I guess q2perft currently makes poor use of hash memory: It divides up the given memory into 8 sections, section 1-7 used for storing perft(2)-perft(8) results, while the 8th section is sub-sectioned to contain all higher depths (half of it for perft(9), one quarter of it for perft(10), 1/8 for perft(11) etc.). This means that for perft(7) only three of the eight sections are fully used, for storing perft(2)-perft(3) results. (Perft(7) needs some 70,000 perft(3) results, while even with 16MB there are 128K entries per section. So the other sections will remain virtually empty.)
One general remark on "perft performance": I think it would be better to measure NPS as "total visited nodes per second", not as "counted leaf nodes per second". A "visited node" would be a node where move generation is performed. That would certainly allow a fair comparison of different perft implementations on the same system platform (hardware+OS+...), even for different positions (which is impossible with "counted leaf nodes" due to the different branching factors at the level of frontier nodes where bulk-counting is applied). Also "hashing vs. non-hashing" would not influence the NPS number.
To go one step further, some kind of platform abstraction would be nice. frcperft does this based on the number of elapsed CPU cycles and prints "ticks/move" (but still based on "counted leaf nodes", see my remark above). Another approach would use some "perft speed coefficients" per system platform based on benchmarking, and would divide the absolute NPS by that coefficient.
Of course, one simple way to compare speed of two perft implementations is to compare their total time spent on perft(N) for the same position on the same system platform, if the limitations of this approach are accepted.
hgm wrote:OK, I made a Windows compile of the new qperft. It is now on my regular download page, replacing the qperft binary that was there before. Strange thing is that the Windows version is slower without hash (perft(7) takes 94 sec in stead of 75 sec), but it is faster with hash (233 sec vs 245 sec)!!!
Former qperft executable worked fine under my system; now, with your new recompile, it does not run (missing cygwin1.dll). What can I do? Thanks in advance.

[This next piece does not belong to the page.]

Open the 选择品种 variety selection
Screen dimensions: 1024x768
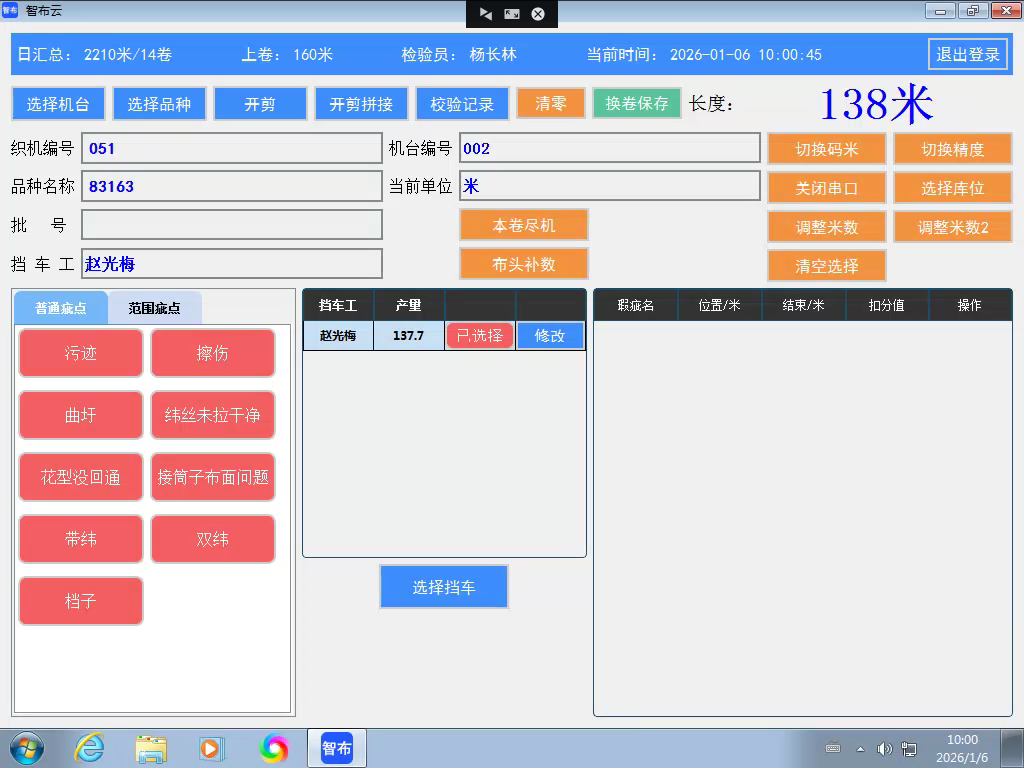click(x=159, y=102)
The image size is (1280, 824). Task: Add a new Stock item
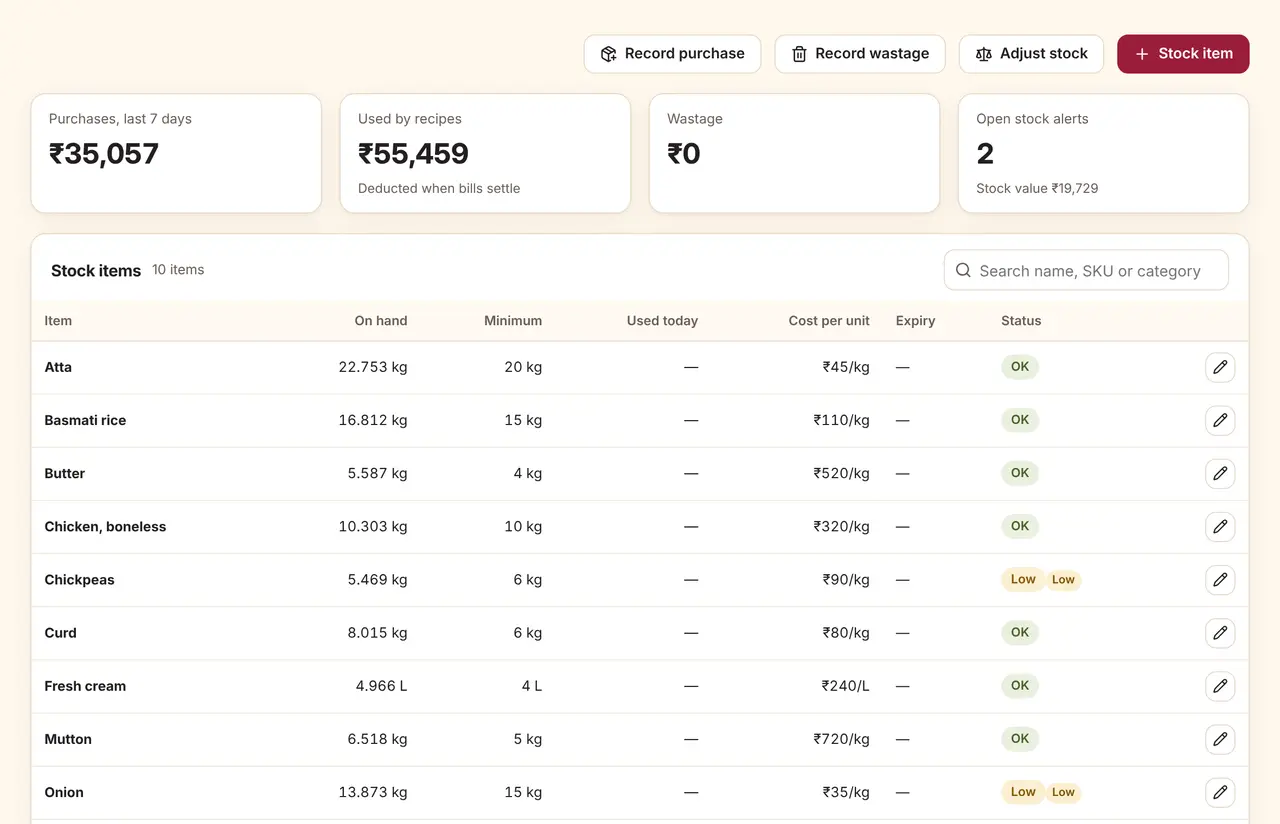point(1183,54)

Agreed, most nps figures by perfts that print those are pure nonsense, as they represent not nodes per second, but moves per second. And then sometimes even moves that were not made, but only counted.
Qperft does not make the final ply, because its original purpose was to time the move generator for an engine under realistic circumstances. (Just putting a loop around it to execute it a billion timeswas not very satisfactory, as very quickly the branch prediction learns to be perfect.) And in an engine the leaf nodes typically do a move generation, but do not make any of the generated moves (or they would not be leaf nodes).
hgm wrote:OK, I made a Windows compile of the new qperft. It is now on my regular download page, replacing the qperft binary that was there before. Strange thing is that the Windows version is slower without hash (perft(7) takes 94 sec in stead of 75 sec), but it is faster with hash (233 sec vs 245 sec)!!!
Former qperft executable worked fine under my system; now, with your new recompile, it does not run (missing cygwin1.dll). What can I do? Thanks in advance.
hgm wrote:OK, I made a Windows compile of the new qperft. It is now on my regular download page, replacing the qperft binary that was there before. Strange thing is that the Windows version is slower without hash (perft(7) takes 94 sec in stead of 75 sec), but it is faster with hash (233 sec vs 245 sec)!!!
Former qperft executable worked fine under my system; now, with your new recompile, it does not run (missing cygwin1.dll). What can I do? Thanks in advance.
Thank you very much for providing this link! Yesterday, I was unable to compile by myself (the system did not recognize gcc instruction and also did not find the source perft.c, which I copy in a Notepad and I changed its path trying that MinGW could find it, but it was impossible). It now runs without problem... but MUCH faster than older version of qperft. In my system (32-bit) JetChess is still a little faster (Perft(7) of starting position in ~ 8.7 seconds while qperft counts it in ~ 10 seconds). It is a huge improvement. I am curious on seeing multi-core perft counters (hopefully meleechess will support this in the near future).
Ajedrecista wrote:Former qperft executable worked fine under my system; now, with your new recompile, it does not run (missing cygwin1.dll). What can I do? Thanks in advance.
Oops! Forgot to include the -mno-cygwin flag in the compile command. I fixed that now, so that the version on my web page is now Cygwin-independent again.
The first perft(10) I tried on my Core-2-Duo (for the position after 1. h3 h6) took 4:20. Still too slow to compete with Steven Edward's monster; I really need that extra factor 10.
When Perft has to be a tool for to test several qualities of a move generator,
it should not only count leafs, but also provide relevant local information.
Because speed is not the only intension of writing a move generator.
Just for seeing the difference between processors, I run Perft(9) of the initial position with JetChess, using 1024 MB of hash in an Intel Core i5-760 (32-bit OS) of the university; remember that JetChess uses only one core. With my Pentium D930, the same Perft(9) run with the same hash size took 2720.81 seconds, and now 761.432 seconds (0:12:41.432)! If I divide the number of nodes by the spent time (I know that it is not the best way to measure speed according to Sven Schüle and others) I get around 3203.87 MN/s... the difference is more than obvious.
[d]
2,439,530,234,167 (move pathes after 9 half moves).